Попав к дрессировщику, Каштанка, как Алиса, оказывается в Стране чудес, где мир вывернулся наизнанку. Все ею встреченные противоречат своему естеству и носят чужие — человеческие имена: «гусь Иван Иванович, кот Федор Тимофеевич, свинья Хавронья Ивановна». Они будто бы составляют одну семью, скрепленную извращенными межвидовыми отношениями.

Такое возможно только в цирке, потому что в лесу, за чем я наблюдал в нашем заповеднике, животные не интересуются друг другом, если они не охотники и не добыча. Зайцы равнодушны к белкам, олени — к бурундукам и все — ко мне, потому что привыкли.

Но в том перевернутом мире, куда попала Каштанка, нет места ничему естественному. Углубляясь в него, она сталкивается со все более гротескной реальностью, финальным порождением которой явилось чудовище воистину библейского масштаба: «толстая, громадная рожа с хвостом вместо носа и двумя длинными обглоданными костями, торчащими изо рта».

Все знакомое обрушивается в пропасть абсурда: для нас — цирк, для нее — «Босх». Бегство Каштанки с манежа неизбежно, потому что противоестественный мир не может устоять, как пирамида, составленная из дрессированных, то есть изнасилованных человеческой волей животных.

У Каштанки не было выбора, на что надеялся ее новый хозяин. Вернувшись к старому, она обрела устойчивость мирового порядка, где она «насекомое», а столяр важнее плотника. Возвращение Каштанки в ее нормальный мир, как и у Алисы, оказалось пробуждением от интересного и странного кошмара: «все это представлялось ей теперь, как длинный, перепутанный, тяжелый сон».

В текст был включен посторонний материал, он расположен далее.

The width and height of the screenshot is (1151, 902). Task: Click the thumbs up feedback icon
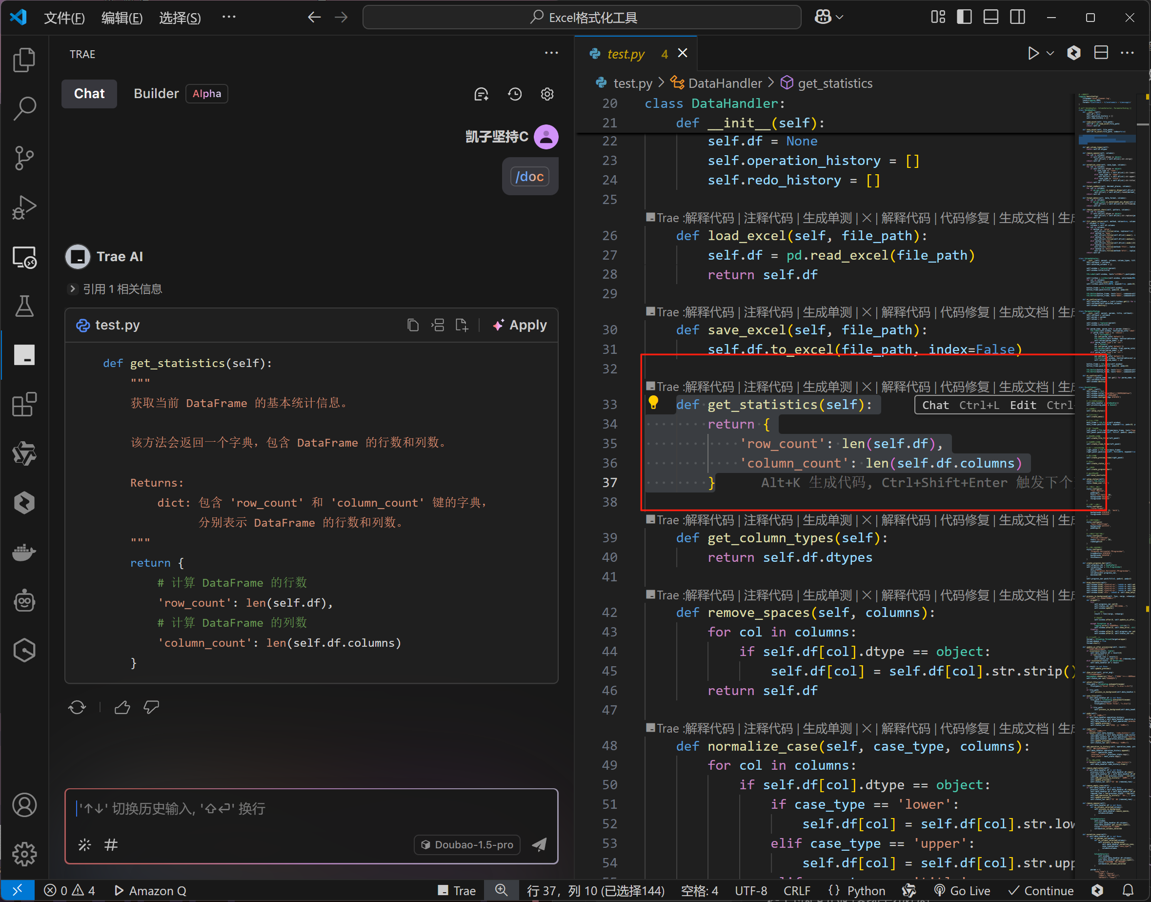(122, 707)

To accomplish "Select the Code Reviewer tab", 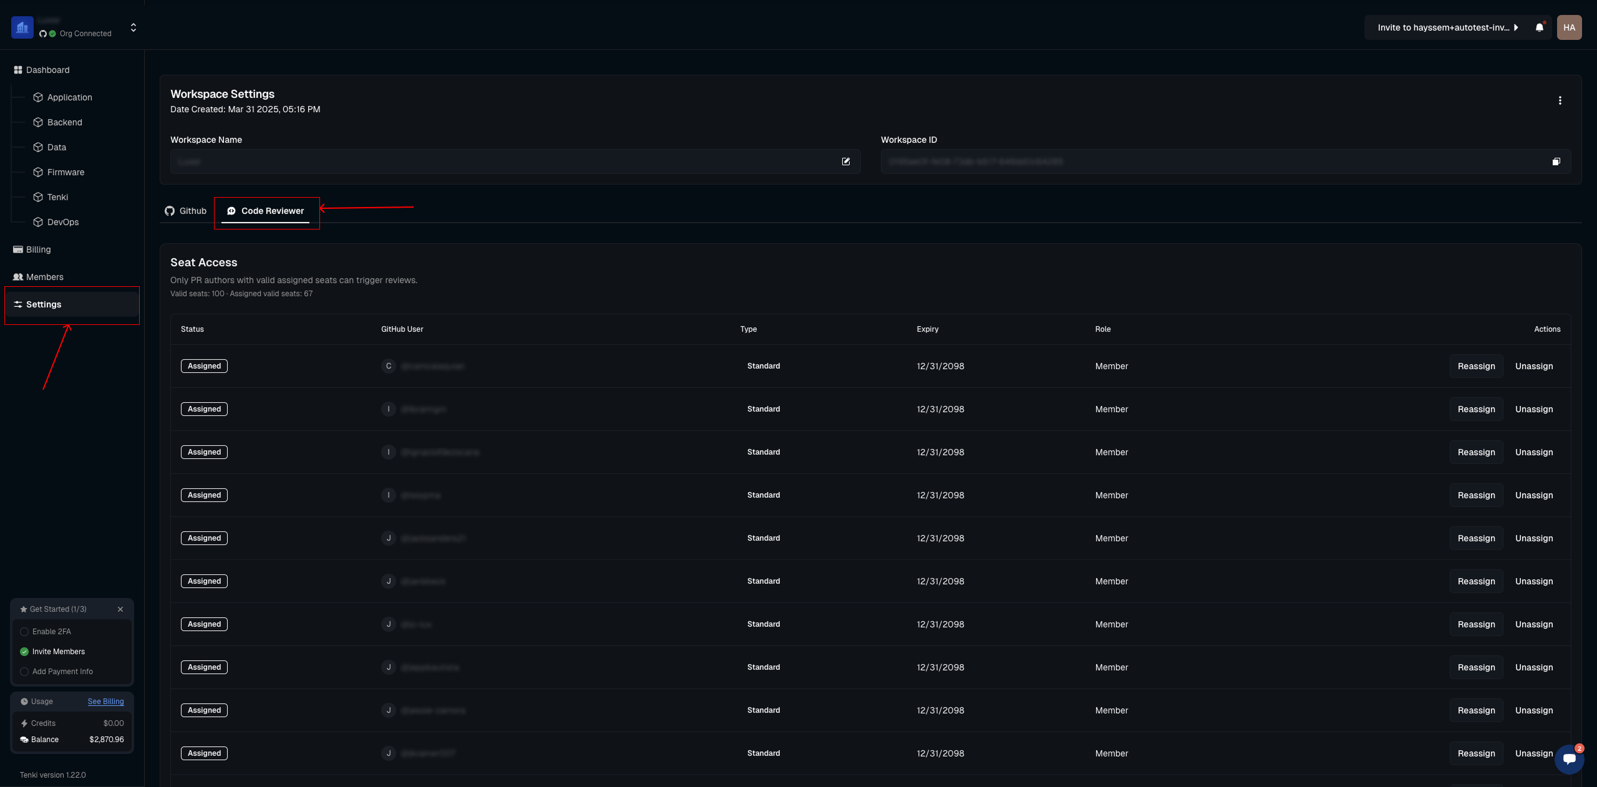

«Каштанка». Иллюстрация Натальи Демидовой

«Каштанка». Иллюстрация Натальи Демидовой

Народ

На одной филологической конференции мой старый приятель и коллега высказал экстравагантную гипотезу.

— Зощенко, — объяснял он, — использовал свой народный комический сказ для того, чтобы быть понятным тому простому народу, для которого он писал.

— По-моему, — возразил я, — это то же самое, что утверждать, будто Чехов писал «Каштанку» для дворняжек.

Но на самом деле в этой параллели больше смысла, чем кажется, ибо в определенном смысле Каштанка — метонимия того народа, о котором говорил мой товарищ.

Каштанка представляет и заменяет народ, который в определенном смысле тоже наш меньший брат. В качестве литературного персонажа он вроде собаки с умными глазами: все понимает, а сказать не может. Поэтому за него, как в той же анималистической прозе, всегда говорят другие. Что бесценно для политиков. В их уравнении народ выполняет функцию икса, значение которого известно лишь тому, кто им пользуется. Точно, что не мне.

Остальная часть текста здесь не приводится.